When Stability Fails: Hidden Failure Modes Of LLMS in Data-Constrained Scientific Decision-Making
Research shows AI models achieve perfect reproducibility while systematically diverging from statistical truth.
A new research paper titled 'When Stability Fails: Hidden Failure Modes Of LLMs in Data-Constrained Scientific Decision-Making' exposes a critical limitation in how we evaluate large language models for scientific applications. Authored by Nazia Riasat and accepted at the ICLR 2026 workshop, the study introduces a controlled behavioral evaluation framework that separates four dimensions of LLM decision-making: stability (reproducibility across runs), correctness (agreement with statistical ground truth), prompt sensitivity, and output validity. The research specifically tested models on a statistical gene prioritization task derived from differential expression analysis—a common bioinformatics workflow.
The experiments revealed that LLMs can exhibit near-perfect stability (consistent outputs across repeated runs) while systematically diverging from statistical ground truth. In practical tests, models over-selected genes under relaxed significance thresholds, responded sharply to minor prompt wording changes, and even produced syntactically plausible gene identifiers that weren't present in the input data. This demonstrates that stability—often used as a proxy for reliability—doesn't guarantee correctness when statistical references are available. The findings challenge current evaluation practices that emphasize reproducibility without validating against known truths.

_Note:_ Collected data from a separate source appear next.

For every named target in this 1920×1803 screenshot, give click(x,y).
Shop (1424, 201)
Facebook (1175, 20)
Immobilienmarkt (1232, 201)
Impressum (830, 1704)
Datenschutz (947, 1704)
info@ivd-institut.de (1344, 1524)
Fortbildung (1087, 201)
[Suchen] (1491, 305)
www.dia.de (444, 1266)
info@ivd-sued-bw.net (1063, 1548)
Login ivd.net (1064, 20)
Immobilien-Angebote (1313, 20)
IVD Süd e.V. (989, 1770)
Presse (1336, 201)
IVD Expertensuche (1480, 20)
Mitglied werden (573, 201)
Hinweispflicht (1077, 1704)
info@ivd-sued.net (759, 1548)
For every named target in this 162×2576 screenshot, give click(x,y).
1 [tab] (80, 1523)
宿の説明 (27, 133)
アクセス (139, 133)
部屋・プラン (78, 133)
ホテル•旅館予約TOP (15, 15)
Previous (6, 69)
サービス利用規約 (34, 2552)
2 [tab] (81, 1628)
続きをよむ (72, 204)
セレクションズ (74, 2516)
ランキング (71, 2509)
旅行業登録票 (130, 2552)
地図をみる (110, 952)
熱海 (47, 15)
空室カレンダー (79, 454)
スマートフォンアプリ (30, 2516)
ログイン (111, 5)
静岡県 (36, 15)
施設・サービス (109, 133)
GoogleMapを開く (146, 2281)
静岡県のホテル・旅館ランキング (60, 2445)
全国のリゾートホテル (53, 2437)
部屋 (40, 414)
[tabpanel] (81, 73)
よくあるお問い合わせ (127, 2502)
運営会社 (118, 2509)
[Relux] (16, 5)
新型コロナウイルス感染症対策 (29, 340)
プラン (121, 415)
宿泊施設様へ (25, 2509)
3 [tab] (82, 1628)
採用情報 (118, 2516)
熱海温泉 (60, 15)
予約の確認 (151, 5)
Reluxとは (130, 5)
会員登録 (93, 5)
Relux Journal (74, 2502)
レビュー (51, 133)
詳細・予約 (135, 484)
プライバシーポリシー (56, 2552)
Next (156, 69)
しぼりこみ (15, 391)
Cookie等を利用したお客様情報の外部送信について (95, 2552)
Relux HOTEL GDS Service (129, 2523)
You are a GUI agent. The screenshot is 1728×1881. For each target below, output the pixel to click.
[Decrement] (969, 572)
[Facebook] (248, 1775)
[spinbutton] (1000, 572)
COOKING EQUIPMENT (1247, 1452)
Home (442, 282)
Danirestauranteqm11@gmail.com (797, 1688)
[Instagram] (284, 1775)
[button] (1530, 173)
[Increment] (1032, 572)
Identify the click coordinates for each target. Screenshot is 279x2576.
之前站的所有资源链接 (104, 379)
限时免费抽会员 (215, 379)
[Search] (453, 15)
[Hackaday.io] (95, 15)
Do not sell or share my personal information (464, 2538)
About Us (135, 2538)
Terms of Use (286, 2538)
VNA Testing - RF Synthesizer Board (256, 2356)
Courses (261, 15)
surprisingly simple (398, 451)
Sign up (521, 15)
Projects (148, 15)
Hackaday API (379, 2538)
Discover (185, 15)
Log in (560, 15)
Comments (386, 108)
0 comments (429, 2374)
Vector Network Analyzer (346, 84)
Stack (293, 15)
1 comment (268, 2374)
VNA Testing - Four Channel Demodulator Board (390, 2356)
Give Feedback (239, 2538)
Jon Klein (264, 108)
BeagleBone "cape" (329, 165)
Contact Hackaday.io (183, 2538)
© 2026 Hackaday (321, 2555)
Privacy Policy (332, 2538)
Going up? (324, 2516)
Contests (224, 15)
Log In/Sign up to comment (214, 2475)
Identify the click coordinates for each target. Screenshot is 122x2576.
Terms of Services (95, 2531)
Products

The implications are significant for fields like genomics, drug discovery, and clinical research where LLMs are increasingly deployed as decision-support tools. The paper argues for explicit ground-truth validation and output validity checks in automated scientific workflows, moving beyond stability metrics alone. This research provides a crucial framework for more rigorous LLM evaluation in domains where incorrect decisions have real-world consequences.
- LLMs showed 100% run-to-run stability while making statistically incorrect decisions in gene prioritization tasks
- Models over-selected genes by 40% under relaxed significance thresholds and were highly sensitive to minor prompt changes
- The study introduces a 4-dimension evaluation framework separating stability, correctness, prompt sensitivity, and output validity
Why It Matters
Scientific teams using LLMs for data analysis must validate against ground truth, not just check for reproducible outputs.